Given data Block Start
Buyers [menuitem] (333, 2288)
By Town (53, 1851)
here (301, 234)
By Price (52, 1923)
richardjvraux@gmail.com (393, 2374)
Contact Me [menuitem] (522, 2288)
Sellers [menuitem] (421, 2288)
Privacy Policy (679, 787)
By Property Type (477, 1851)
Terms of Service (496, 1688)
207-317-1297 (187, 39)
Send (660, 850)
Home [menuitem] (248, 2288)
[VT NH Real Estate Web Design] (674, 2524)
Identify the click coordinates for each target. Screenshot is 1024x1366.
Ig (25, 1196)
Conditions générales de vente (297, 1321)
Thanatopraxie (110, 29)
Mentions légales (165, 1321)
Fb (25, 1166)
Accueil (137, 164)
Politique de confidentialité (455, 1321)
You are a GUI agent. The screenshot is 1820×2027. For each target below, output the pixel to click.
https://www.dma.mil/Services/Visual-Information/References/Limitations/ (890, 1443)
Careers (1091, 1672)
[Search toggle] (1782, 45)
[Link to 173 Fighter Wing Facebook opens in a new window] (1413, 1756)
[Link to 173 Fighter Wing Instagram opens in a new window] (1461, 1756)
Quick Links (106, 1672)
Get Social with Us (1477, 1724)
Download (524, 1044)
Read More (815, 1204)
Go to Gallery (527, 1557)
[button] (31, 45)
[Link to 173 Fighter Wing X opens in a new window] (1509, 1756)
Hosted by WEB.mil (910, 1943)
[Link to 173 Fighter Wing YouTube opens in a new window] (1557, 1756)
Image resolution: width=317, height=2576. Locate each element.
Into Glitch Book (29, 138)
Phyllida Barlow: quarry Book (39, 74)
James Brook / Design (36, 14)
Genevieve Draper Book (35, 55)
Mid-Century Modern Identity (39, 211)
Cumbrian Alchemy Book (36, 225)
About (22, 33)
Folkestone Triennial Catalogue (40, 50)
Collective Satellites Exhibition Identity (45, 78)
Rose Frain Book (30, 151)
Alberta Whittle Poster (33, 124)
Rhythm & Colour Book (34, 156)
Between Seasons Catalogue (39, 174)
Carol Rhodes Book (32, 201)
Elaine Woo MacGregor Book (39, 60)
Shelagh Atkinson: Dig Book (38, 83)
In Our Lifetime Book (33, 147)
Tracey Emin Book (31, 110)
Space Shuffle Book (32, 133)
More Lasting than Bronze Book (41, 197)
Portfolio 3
Given data Block End
Restate the material word for word, keeping every line intact.

Task result:
Buyers [menuitem] (333, 2288)
By Town (53, 1851)
here (301, 234)
By Price (52, 1923)
richardjvraux@gmail.com (393, 2374)
Contact Me [menuitem] (522, 2288)
Sellers [menuitem] (421, 2288)
Privacy Policy (679, 787)
By Property Type (477, 1851)
Terms of Service (496, 1688)
207-317-1297 (187, 39)
Send (660, 850)
Home [menuitem] (248, 2288)
[VT NH Real Estate Web Design] (674, 2524)
Identify the click coordinates for each target. Screenshot is 1024x1366.
Ig (25, 1196)
Conditions générales de vente (297, 1321)
Thanatopraxie (110, 29)
Mentions légales (165, 1321)
Fb (25, 1166)
Accueil (137, 164)
Politique de confidentialité (455, 1321)
You are a GUI agent. The screenshot is 1820×2027. For each target below, output the pixel to click.
https://www.dma.mil/Services/Visual-Information/References/Limitations/ (890, 1443)
Careers (1091, 1672)
[Search toggle] (1782, 45)
[Link to 173 Fighter Wing Facebook opens in a new window] (1413, 1756)
[Link to 173 Fighter Wing Instagram opens in a new window] (1461, 1756)
Quick Links (106, 1672)
Get Social with Us (1477, 1724)
Download (524, 1044)
Read More (815, 1204)
Go to Gallery (527, 1557)
[button] (31, 45)
[Link to 173 Fighter Wing X opens in a new window] (1509, 1756)
Hosted by WEB.mil (910, 1943)
[Link to 173 Fighter Wing YouTube opens in a new window] (1557, 1756)
Image resolution: width=317, height=2576. Locate each element.
Into Glitch Book (29, 138)
Phyllida Barlow: quarry Book (39, 74)
James Brook / Design (36, 14)
Genevieve Draper Book (35, 55)
Mid-Century Modern Identity (39, 211)
Cumbrian Alchemy Book (36, 225)
About (22, 33)
Folkestone Triennial Catalogue (40, 50)
Collective Satellites Exhibition Identity (45, 78)
Rose Frain Book (30, 151)
Alberta Whittle Poster (33, 124)
Rhythm & Colour Book (34, 156)
Between Seasons Catalogue (39, 174)
Carol Rhodes Book (32, 201)
Elaine Woo MacGregor Book (39, 60)
Shelagh Atkinson: Dig Book (38, 83)
In Our Lifetime Book (33, 147)
Tracey Emin Book (31, 110)
Space Shuffle Book (32, 133)
More Lasting than Bronze Book (41, 197)
Portfolio 3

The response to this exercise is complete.